> [About this task]: Copy, exactly and without additions, every line in the records below from the one holding "Task: Open the extra" through the one holding "This screenshot has width=1456, height=819.", both ends included.

*** Opening Working data ***

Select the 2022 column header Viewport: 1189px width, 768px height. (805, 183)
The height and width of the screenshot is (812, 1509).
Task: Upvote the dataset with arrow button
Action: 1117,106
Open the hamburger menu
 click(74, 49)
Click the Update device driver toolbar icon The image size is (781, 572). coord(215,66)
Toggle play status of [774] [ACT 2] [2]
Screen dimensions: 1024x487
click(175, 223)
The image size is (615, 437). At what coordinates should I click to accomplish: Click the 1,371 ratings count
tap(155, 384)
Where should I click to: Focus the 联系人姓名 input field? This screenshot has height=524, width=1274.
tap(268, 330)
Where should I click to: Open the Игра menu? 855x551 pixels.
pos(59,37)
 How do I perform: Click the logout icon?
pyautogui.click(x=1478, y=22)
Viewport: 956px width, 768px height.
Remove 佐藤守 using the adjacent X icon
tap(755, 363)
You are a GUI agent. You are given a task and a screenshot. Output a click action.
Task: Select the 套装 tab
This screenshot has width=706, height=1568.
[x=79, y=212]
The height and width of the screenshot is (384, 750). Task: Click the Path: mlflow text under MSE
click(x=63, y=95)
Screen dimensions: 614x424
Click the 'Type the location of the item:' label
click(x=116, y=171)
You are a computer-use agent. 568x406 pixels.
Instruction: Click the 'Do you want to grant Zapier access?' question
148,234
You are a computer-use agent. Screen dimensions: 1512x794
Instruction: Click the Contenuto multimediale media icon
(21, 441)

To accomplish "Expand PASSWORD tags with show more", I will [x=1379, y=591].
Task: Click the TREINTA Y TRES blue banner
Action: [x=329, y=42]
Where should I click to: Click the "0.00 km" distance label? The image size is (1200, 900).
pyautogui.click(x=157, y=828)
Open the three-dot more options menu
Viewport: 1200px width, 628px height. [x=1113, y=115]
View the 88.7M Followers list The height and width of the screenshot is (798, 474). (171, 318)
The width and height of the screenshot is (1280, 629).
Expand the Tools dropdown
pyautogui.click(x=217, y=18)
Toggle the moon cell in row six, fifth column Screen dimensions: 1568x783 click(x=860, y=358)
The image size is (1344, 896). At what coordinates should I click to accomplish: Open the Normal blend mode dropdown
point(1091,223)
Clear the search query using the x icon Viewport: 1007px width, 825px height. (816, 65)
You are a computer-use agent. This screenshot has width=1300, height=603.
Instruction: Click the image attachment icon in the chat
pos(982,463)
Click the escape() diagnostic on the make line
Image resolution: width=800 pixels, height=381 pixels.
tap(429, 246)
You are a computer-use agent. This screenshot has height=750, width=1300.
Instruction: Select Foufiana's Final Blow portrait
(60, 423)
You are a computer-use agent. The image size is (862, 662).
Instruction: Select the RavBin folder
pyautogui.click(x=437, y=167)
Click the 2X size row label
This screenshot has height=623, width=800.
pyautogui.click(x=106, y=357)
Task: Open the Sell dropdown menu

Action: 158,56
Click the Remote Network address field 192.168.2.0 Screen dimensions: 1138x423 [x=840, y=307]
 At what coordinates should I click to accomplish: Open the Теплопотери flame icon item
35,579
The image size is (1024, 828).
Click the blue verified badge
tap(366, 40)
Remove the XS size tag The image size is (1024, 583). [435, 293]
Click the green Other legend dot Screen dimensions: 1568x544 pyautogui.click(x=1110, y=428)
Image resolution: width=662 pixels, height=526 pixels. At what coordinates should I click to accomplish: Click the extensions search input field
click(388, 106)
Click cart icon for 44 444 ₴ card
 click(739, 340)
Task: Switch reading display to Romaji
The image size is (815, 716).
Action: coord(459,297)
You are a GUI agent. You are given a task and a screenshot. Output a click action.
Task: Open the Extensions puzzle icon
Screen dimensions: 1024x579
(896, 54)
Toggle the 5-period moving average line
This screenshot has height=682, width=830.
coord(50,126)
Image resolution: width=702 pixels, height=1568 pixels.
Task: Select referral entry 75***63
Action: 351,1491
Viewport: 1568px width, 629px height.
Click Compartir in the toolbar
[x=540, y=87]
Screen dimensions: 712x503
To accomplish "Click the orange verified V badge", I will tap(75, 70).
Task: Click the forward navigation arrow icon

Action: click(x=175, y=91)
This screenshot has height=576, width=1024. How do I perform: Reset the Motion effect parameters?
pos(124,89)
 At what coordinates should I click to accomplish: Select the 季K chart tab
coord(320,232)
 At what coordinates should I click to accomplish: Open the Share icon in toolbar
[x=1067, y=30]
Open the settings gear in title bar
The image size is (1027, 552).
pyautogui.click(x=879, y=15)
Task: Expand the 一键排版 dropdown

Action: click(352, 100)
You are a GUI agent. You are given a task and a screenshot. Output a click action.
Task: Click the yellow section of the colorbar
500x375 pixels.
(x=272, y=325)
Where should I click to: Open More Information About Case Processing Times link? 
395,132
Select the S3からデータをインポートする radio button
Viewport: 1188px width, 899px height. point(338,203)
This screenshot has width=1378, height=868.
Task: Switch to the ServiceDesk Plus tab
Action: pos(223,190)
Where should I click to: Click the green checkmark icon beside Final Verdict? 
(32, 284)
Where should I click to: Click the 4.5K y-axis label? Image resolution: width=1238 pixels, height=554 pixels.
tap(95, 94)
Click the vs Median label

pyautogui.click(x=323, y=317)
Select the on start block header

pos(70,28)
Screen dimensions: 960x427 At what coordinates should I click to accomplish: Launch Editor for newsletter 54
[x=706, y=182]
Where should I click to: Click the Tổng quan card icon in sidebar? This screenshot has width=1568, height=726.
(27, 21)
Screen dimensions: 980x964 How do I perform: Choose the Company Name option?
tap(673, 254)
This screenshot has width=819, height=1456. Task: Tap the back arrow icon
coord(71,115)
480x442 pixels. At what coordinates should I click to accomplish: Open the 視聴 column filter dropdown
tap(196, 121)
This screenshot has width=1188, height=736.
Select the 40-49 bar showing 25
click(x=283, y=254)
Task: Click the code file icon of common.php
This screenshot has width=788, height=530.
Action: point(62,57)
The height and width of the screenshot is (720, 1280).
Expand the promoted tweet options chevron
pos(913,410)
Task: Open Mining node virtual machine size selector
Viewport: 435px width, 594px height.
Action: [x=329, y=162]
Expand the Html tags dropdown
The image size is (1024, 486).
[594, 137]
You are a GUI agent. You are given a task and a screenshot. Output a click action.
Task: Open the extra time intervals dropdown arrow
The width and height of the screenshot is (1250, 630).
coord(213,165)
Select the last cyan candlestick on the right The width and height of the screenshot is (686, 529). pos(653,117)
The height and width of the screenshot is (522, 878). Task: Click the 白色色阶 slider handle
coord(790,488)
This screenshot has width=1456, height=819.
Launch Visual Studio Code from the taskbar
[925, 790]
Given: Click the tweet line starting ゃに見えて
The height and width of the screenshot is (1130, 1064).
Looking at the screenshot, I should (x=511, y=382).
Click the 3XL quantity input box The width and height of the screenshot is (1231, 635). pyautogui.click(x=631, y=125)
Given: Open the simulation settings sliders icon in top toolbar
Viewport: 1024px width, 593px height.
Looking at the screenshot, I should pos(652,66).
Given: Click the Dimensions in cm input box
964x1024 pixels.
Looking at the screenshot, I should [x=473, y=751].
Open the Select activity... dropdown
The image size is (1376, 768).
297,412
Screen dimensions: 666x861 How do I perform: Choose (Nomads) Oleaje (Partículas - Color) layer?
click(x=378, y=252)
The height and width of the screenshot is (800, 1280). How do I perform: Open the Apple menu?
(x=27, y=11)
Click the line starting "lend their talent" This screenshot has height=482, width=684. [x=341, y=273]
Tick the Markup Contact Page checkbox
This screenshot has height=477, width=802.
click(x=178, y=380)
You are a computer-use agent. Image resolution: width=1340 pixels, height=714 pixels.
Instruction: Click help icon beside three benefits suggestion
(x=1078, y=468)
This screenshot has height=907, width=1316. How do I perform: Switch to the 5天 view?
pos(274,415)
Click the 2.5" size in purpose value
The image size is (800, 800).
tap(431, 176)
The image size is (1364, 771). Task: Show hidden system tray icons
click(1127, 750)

*** Closing Working data ***

> [Response below]:
Task: Open the extra time intervals dropdown arrow
The width and height of the screenshot is (1250, 630).
coord(213,165)
Select the last cyan candlestick on the right The width and height of the screenshot is (686, 529). pos(653,117)
The height and width of the screenshot is (522, 878). Task: Click the 白色色阶 slider handle
coord(790,488)
This screenshot has width=1456, height=819.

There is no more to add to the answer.